以上は地理的な距離感の話ですが、本質的には心理的な距離感を保つことの方がより重要だと思います。その点に関しても、イギリスでスタートアップの Co-Founder/CTO で exit も経験している前任者は属性を切り取るだけで迫力が出ますが、一方自分は曖昧な時間に出社をして、常に座席でお菓子をボリボリ食べたり時々居眠りをしながらボーっと働いている感じの人間なので、迫力もないしツッコミも入れ放題なのではと思います。 (Engineering Manager になってからは必要に応じて普通の時間や普通より早い時間の出社もやっています)

というのは半分 (?) 冗談ですが、些細な問題でも常に共有してもらえるようにいるには、普段は泰然自若にしてい (るように振る舞っ) たり、コミュニケーションも年齢や立場に関係なくフラットに行うことが重要だと感じています。僕がどんなにボーっとした人間だとしても、世の中には後輩力とでも呼ぶべき能力の高い人たちがいて、社会人歴や社歴だけは長い自分に対してやたら謙遜した態度で接されることも増えてきましたが、そういう人たちに対しても「自分はえらくなんかないんだ、ゴミ屑ロンリネスなんだ」と言い聞かせて、なるべくフラットなコミュニケーションができるよう努めています。

よりアクティブな振る舞い方でいえば、「自分はあなたの味方であり、同じ問題を共有し、その解決のために共闘しているんだ」という態度をいかに演出し、実際に体現するかも重要だと思います。という訳で次のトピックへ。

ゴール設定と、それを一緒に追いかけ続けること

Engineering Manager になる前、僕は目標設定というものが苦手だったし、むしろ嫌いだった気がします。というのは会社での目標に関してもそうですが、キャリアとか人生といった長いスパンでの目標というのも基本的に持っていません。時間が経てば状況も自分のやりたいことも変わって意味がなさそうだし、何よりめんどくさいので。

が、今はチーム内で一番目標設定を大事にすべき立場ですし、自分としても少なくともそうありたいと思ってはいるつもりです。

こうなった要因は、自分が会社の中間管理職として、ある種体制側としてのバイアスがかかっているからというのももちろんあると思います。モヒカンと中指を天高く突き上げ “Fuck The System!” なんて叫んでいたのも今は昔。 (そんな時代はなかった)

自分が体制側になったからというのもあると思うけど、それだけでもないと思います。マネージャーとしては、他の人にやってもらうことを通じてチームとしてやるべきことを成し遂げていく必要がある訳ですが、そのためにはチームや個々のメンバーを方向付けていく必要がありますし、そのためには一貫したストーリーが必要です。
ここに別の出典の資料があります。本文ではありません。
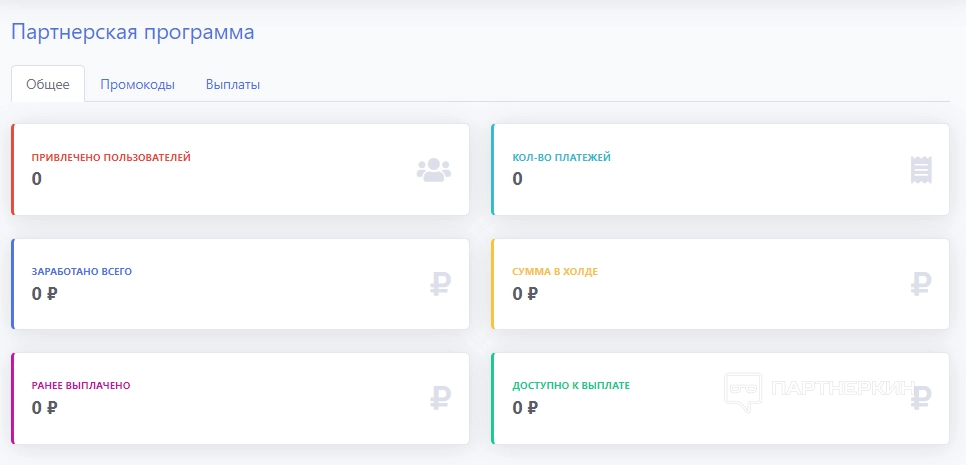Click ruble icon in Заработано всего card
Screen dimensions: 966x465
click(440, 285)
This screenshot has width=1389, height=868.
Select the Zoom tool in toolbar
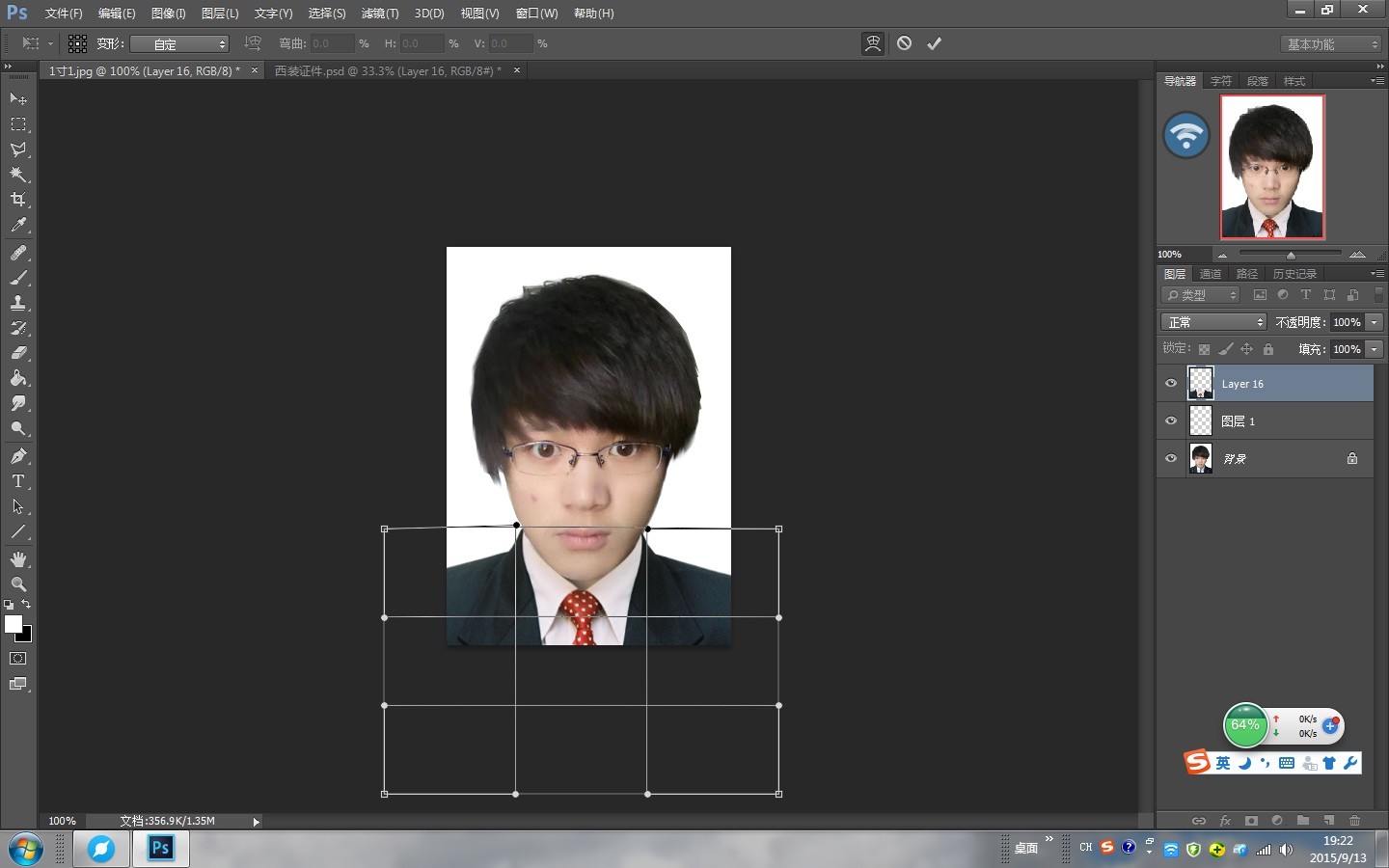point(18,584)
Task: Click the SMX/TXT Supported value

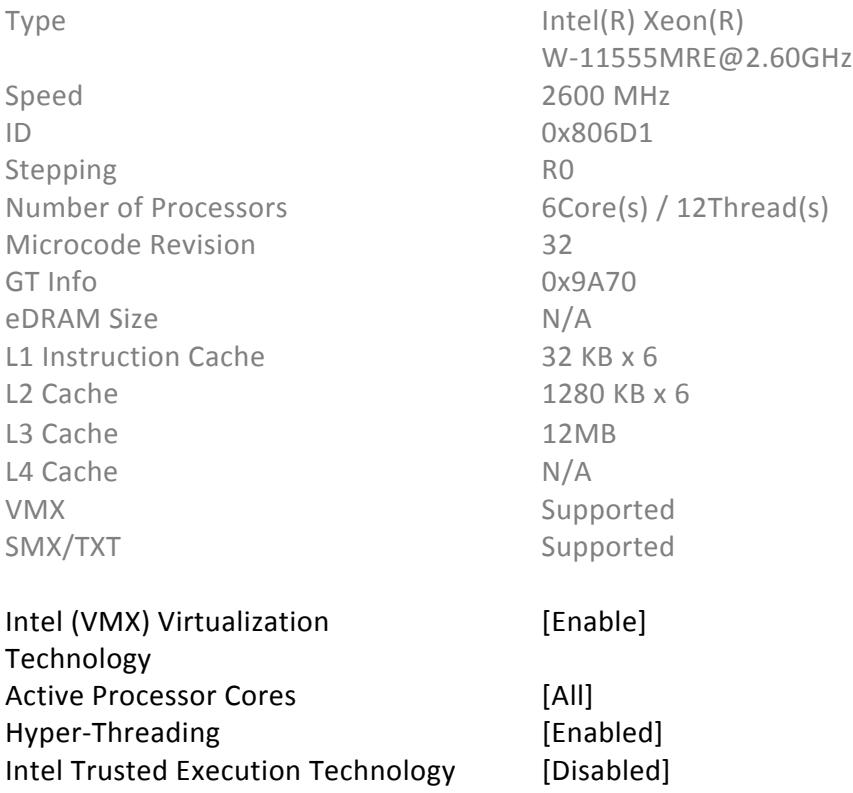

目標として実際に決める事柄はなるべく定量的、または達成したかどうかが自明になるように努めていますが、それらはチームや会社の状況が変われば意味を失ったり、より重要な事柄が別に現れたり、ということもままあると思います。そんな中で元の目標にこだわることは会社から見たら意味がないですし、メンバー自身もモチベーションを保ちづらいと思うので、背景のストーリーを大事にして、状況に応じて目標自体を状況に合わせていけるような余白を持てるよう努めています。幸い、今いる会社の制度的には目標設定とそれに対する達成度が給料に反映される訳ではないので、そういった動き方が取りやすい状況にあります。 (OKR みたいなものをイメージしてもらうとわかりやすいと思います)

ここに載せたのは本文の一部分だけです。